Morphia plays with the same atmospherics as Hypodermia and explodes periodically allowing for the sound to fill the space and reach outwards at the listener. When Morphia isn’t erupting, it plays with tribal drums and ambient landscapes. Slow drones then playout along with deeper ominous drones over the top of this for I Will Shake Your Hand and We Will Talk as Reggie Kray samples menace over this - this is bleak. It doesn’t stop there, God and the Human Spirit features samples of Alex Jones, which is nastier and less subtle than the Kray samples of the last track. This really allows the samples to be the nastiness, the noise behind serves to highlight it.

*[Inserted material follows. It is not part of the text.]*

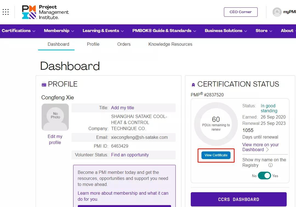The image size is (296, 207).
Task: Click the No Photo profile placeholder
Action: [55, 117]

Ambient atmospheres and samples form Black Light which progresses to demonstrate pulsating noise that uses a slow rhythm whilst Dark, ranting vocals deliver the sermon with impressive shifts in noise building to its delivery. The shifts I mentioned included what I saw as a very Death Industrial synthesizer, that has that sharp ‘EEEEEEGH!!’ type resonance, this is brought through to Kuru and they are more ever-present throughout the track and build up a lot. The vocal is a sharp, cutting rant which I feel is the best vocal performance on the album. The sharpness of the vocal is continued at a sharper pitch with distortion heavy electronics on No One Cares, this is occasionally caged in by the noise as it kicks off into demented rage.

The ritualistic ambient sound that runs through all The Brutal Truth builds Walking in a Straight Line as it plays with off a wall of distortion, both battle for prominence. This features Neven M Agalma, I am unsure if he is just the vocal or part of the noise that erupts and buries the track to its’ death, bringing the album to an end.

I think that this is a strong modern day Satori release that doesn’t play on any past glories; I feel Kirby still has something to prove and is constantly trying to do it – he can’t stop. I feel he is achieving it yet suspect he doesn’t feel that he is. If that’s the case, keep trying as the results never fail to impress me. Having seen how this project delivers live and what I keep hearing, I am a fan for sure and rate this release highly amongst this years best.